Build A Classic Shaker Bench
A straightforward way to build a stunning, classic Shaker settee
Synopsis: This 6-ft.-long Shaker settee has a clean, elegant silhouette enhanced by its dramatic ebony finish. The bench has six turned legs and three stretchers, instead of the usual four and two. To improve on the classic Shaker design, Becksvoort beefed up the leg-to-seat joint using stepped tenons, which eliminates the possibility of breakage at the shoulder. The seat is shaped with a tablesaw, router, and hand tools.
Benches have a long history in Shaker meetinghouses. The Shakers made Windsor-style, spindle-back benches, but they left off the arms and the medial stretchers, producing, in my opinion, a more elegant design. Their benches were usually between 4 ft. and 6 ft. in length, but longer versions were sometimes used instead of fixed pews. I based this 6-ft. settee on one in The Book of Shaker Furniture (University of Massachusetts Press, 1980) by John Kassay, although I made some modifications.

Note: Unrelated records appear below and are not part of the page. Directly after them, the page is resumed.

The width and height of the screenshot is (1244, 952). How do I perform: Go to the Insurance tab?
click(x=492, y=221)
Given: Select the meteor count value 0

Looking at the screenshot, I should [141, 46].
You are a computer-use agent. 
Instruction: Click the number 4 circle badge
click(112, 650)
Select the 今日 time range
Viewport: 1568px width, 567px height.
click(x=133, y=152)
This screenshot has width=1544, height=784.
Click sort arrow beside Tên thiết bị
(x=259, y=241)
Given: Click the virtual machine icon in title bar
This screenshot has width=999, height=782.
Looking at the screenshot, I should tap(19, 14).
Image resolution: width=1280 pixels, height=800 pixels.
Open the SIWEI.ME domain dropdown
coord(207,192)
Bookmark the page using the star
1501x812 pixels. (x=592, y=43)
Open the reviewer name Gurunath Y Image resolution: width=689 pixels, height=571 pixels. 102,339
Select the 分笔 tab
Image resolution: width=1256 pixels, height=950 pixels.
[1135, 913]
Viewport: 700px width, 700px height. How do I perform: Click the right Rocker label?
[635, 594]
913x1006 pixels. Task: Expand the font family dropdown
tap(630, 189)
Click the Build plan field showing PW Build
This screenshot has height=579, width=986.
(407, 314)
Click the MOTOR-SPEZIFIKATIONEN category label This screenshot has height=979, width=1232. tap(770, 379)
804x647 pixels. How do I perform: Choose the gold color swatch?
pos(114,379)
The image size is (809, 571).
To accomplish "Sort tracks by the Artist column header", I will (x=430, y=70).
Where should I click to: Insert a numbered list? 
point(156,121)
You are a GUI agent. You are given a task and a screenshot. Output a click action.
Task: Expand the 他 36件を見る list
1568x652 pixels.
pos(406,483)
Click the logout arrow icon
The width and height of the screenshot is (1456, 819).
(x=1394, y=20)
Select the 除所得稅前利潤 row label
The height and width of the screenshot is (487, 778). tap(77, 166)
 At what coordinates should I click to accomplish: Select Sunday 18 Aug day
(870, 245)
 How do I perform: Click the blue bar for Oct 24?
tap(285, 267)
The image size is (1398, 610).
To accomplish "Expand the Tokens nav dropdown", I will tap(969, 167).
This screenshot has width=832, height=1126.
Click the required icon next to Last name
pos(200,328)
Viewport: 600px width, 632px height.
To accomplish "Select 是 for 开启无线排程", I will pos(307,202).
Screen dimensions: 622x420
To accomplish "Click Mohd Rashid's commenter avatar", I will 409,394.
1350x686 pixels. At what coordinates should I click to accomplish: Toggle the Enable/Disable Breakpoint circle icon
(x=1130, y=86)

Kassay mentions that in the original bench the leg-to-seat joint was a weak point, because the hard maple of the legs compressed the soft pine of the seat. To avoid that, I made both seat and legs from maple. To beef up the connection further, I redesigned the leg and the joint. Rather than copying the original leg’s bamboo swell—thick in the middle and thin at the top and bottom—I decided on a straight taper, thickest at the top. With a full 1-1⁄2 in. dia. at the top of the leg, I had room for a 1-in.-dia. tenon with a 1⁄4-in.-wide shoulder.
In place of the simple mortises in the original bench, I drilled stepped mortises. Each one has a deep hole at the center to accept the tenon and a shallower recess around it where the tenon’s shoulder lands. This joint eliminates the breakage point at the shoulder,…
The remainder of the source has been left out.